Ever since I saw this painting at the Art Institute of
Chicago, where I was simply drawn in. It is in the same gallery as Night Hawk and Georgia O’Keefe, whose
subject matter is somewhat similar. There was something about Cash Entry Mines, New Mexico, 1920 that
spoke to me. Maybe it was how big nature is or the color palette: dun, washed
red, faded black lines, sand colors. We can never know exactly what will touch
us, but I suspect it has to do with peace.
I bought at a library sale a monograph about Hartley and I
learned that while living one summer in Nova Scotia with a local family the
family lost 2 sons and another family member. Their boat was caught in a storm
and the lads were lost at sea. This was devastating not only to the family but
to Hartley. He loved the young men. His pictures after this were haunted with
images referring to them, the family, and Nova Scotian fishermen, the sea. He
could not bring them back; they resided in his memory.
But back to Cash Entry
Mines, New Mexico. I learned from reading this biography that Hartley
painted this and a series of other New Mexico paintings while in Berlin. He
wrote to a friend that he saw New Mexico in his mind. He was last there 4 years
prior. Here he was—an expat living the life of an artist in Germany, traveling
the continent observing art in all sorts of galleries, yet he couldn’t shake
the one summer he spent in the US southwest. Whatever his experiences were in
Berlin in the 1920s it unleashed memories. Berlin in the winter: grey monuments
stained with city soot, walls closing in, leaden skies, sun late and early set.

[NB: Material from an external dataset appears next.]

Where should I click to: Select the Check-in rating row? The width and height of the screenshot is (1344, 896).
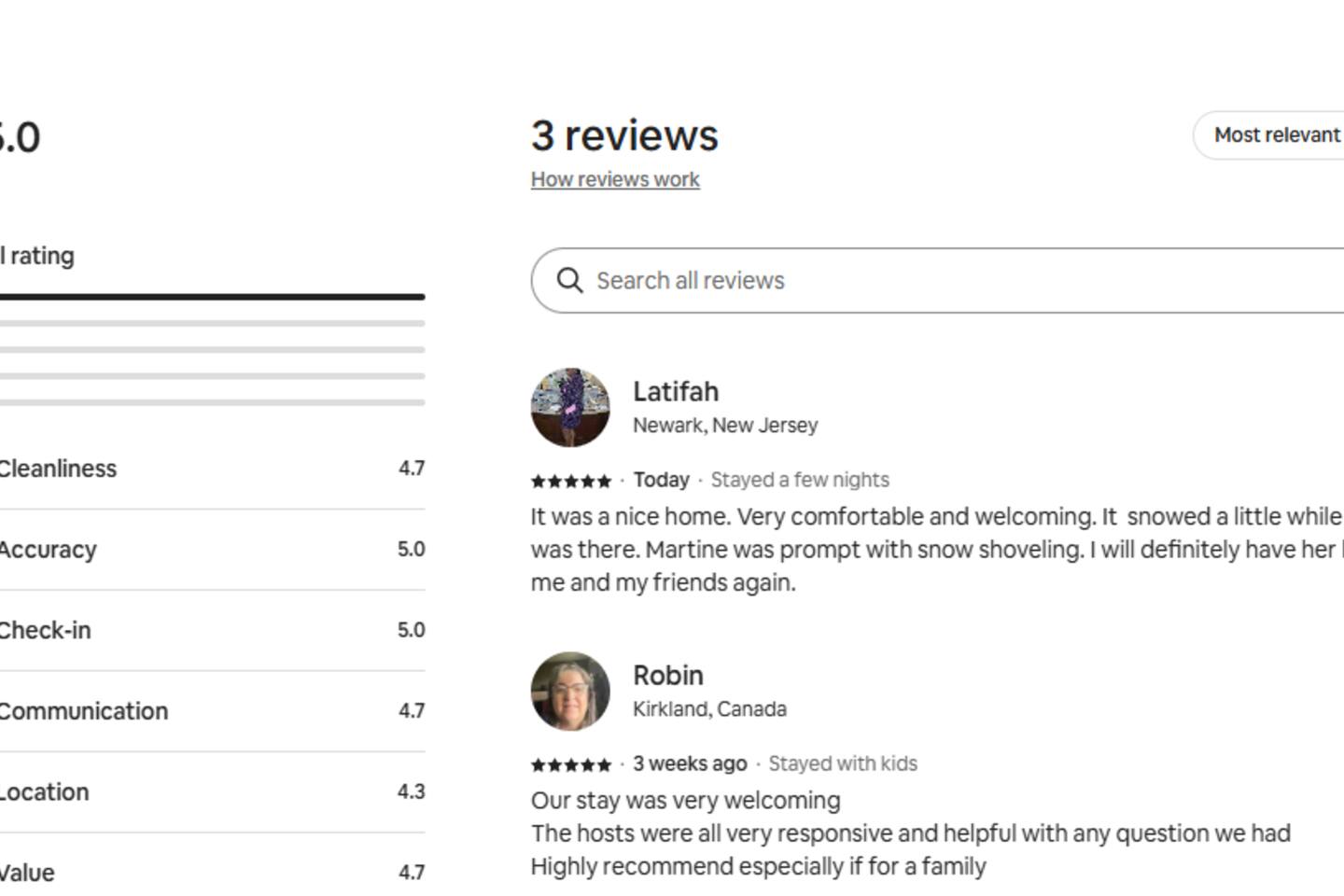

Deep in his blood stirs a restlessness for elsewhere: open skies, rust-colored
canyons, dry arroyos, flattop mesas, islands of sage, air!, a wind-bent
cypress—it’s tendril roots threading over bare rock.
The art he was able to produce as a stranger in a strange
land was “new”. He sparked. The landscapes contained a vitality, a sensualness,
a simplicity. “A certain coming toward repose . . ” He wrote that there was
little of “me” in the new work. Just “good old fashioned honest painting.”

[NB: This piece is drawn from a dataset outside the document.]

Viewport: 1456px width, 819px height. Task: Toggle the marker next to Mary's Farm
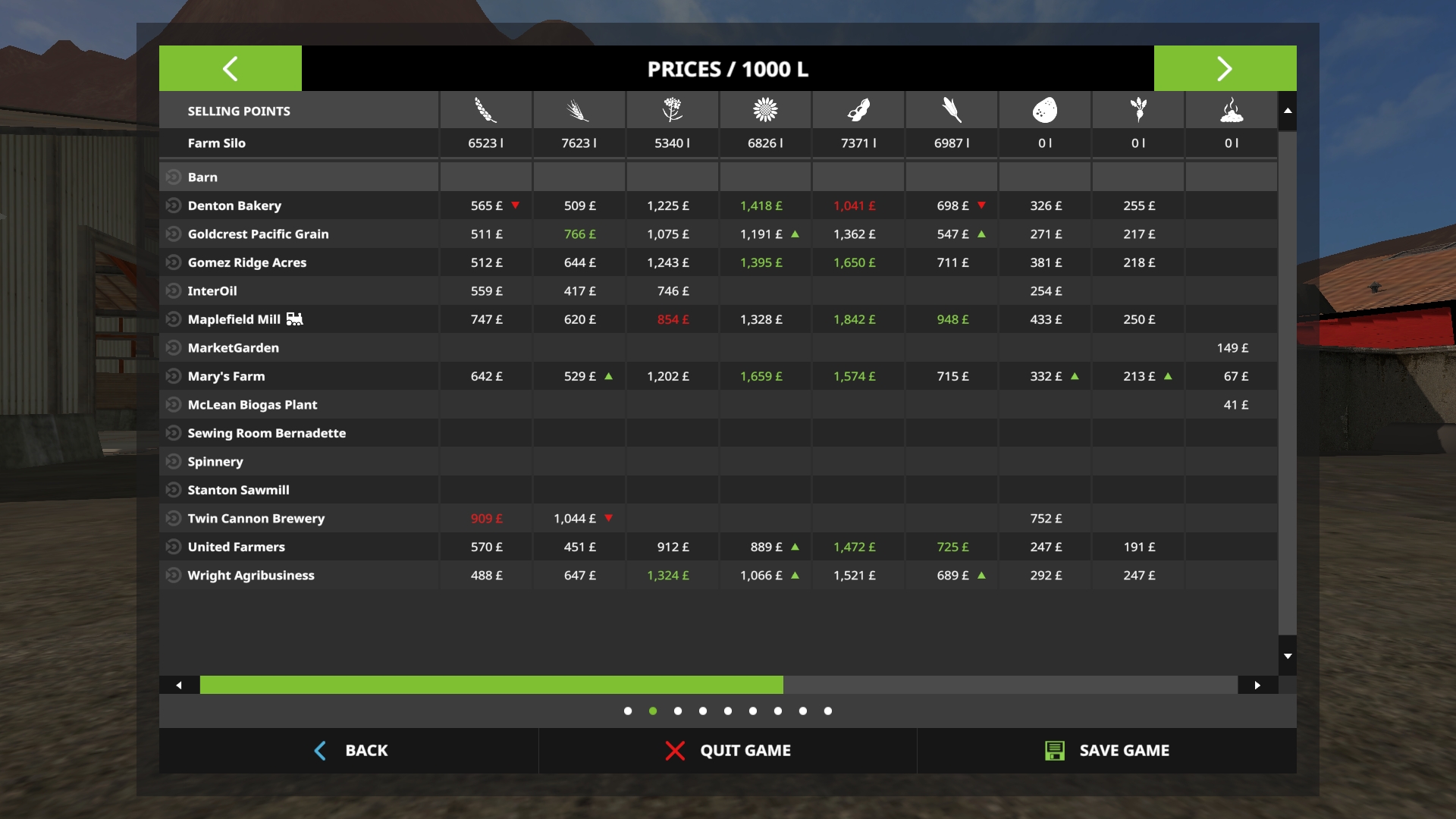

The collection when exhibited didn’t excite the critics. One
called it a study in liver (referring, I guess, to the color palette). But, as
we like to say, the rest is history. Several Marden Hartleys hang in the Art
Institute, highly collected, highly sought after. Much of his work is on
display in museums all across America. All this to emphasize the power of
recollection, the creative buoyancy behind memories—they will surface in the
most unlikely of places and at the most inconvenient times, but if we listen to
them, let them push and guide us, we might discover something NEW.